■ **WORK REQUEST**: Print exactly the line that contains "Image resolution: width=1477", then every following line through the end of the material; include nothing else and no pictures.

■ **SOURCE DATA**:
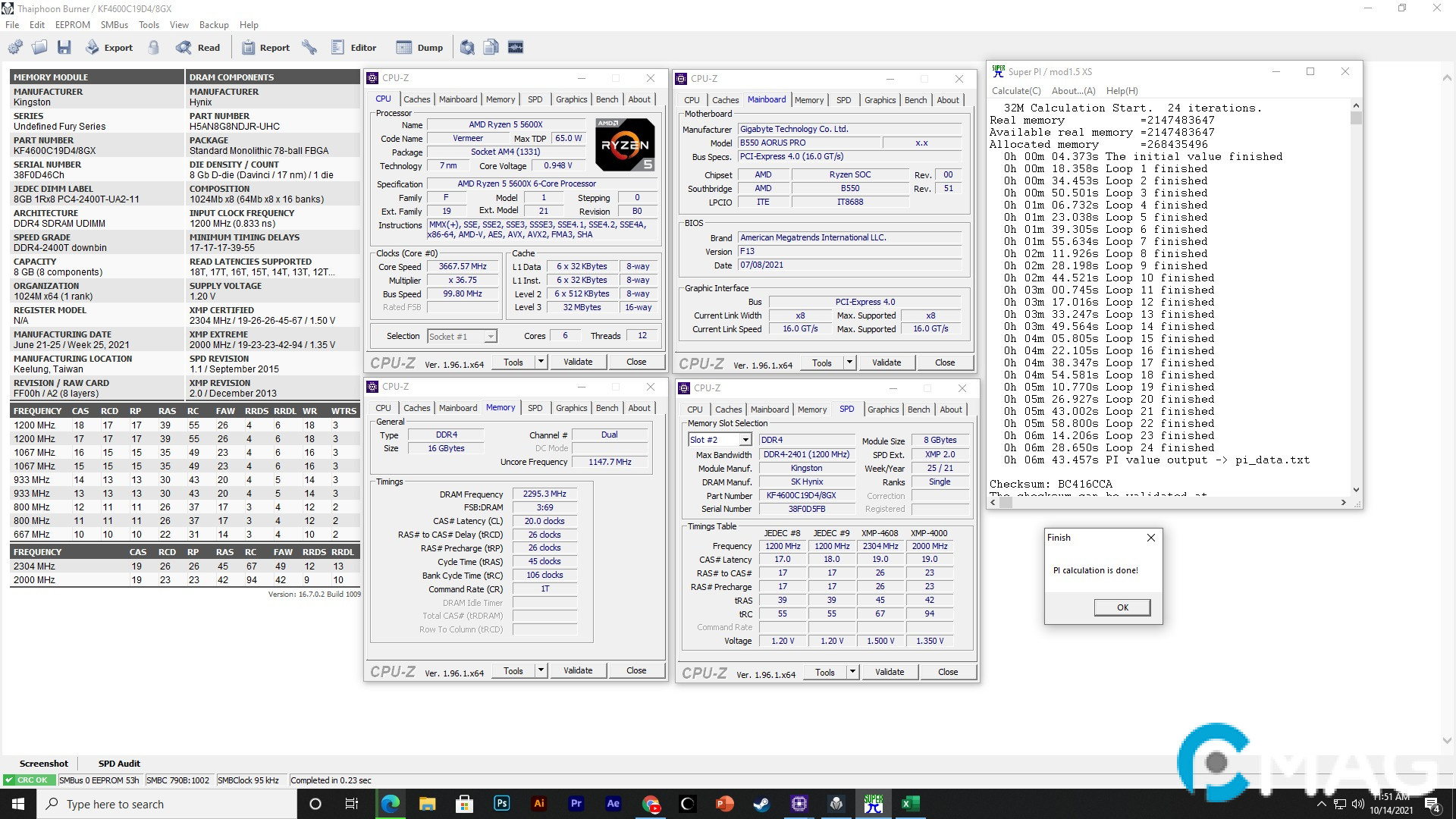
Task: Click the padlock write-protection icon
Action: [154, 47]
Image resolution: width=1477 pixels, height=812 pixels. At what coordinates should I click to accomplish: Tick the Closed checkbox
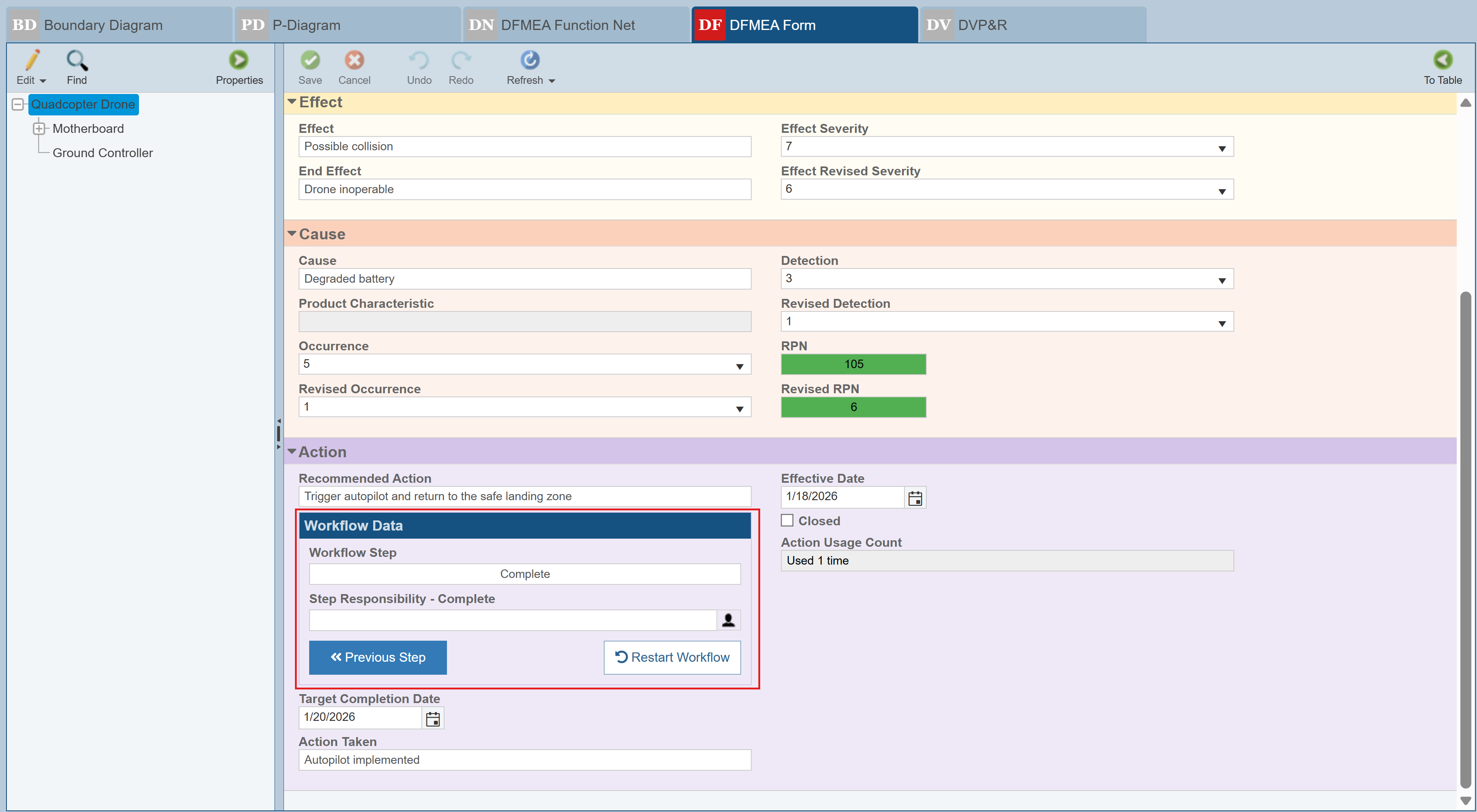click(x=787, y=520)
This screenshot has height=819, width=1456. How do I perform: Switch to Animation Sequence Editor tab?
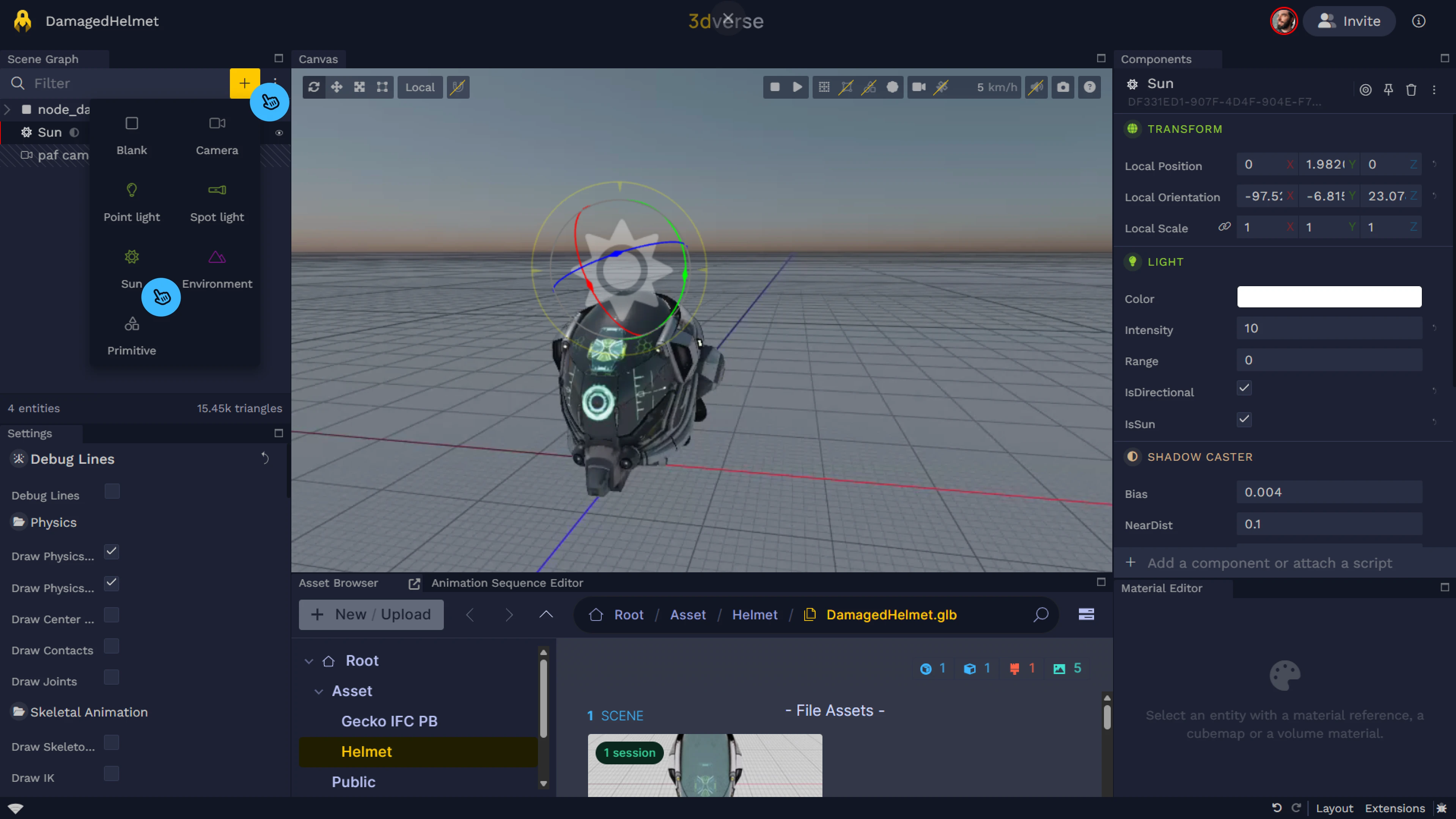(507, 583)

■ **SOLUTION**:
Image resolution: width=1477 pixels, height=812 pixels. At what coordinates should I click to accomplish: Tick the Closed checkbox
click(x=787, y=520)
This screenshot has height=819, width=1456. How do I perform: Switch to Animation Sequence Editor tab?
(507, 583)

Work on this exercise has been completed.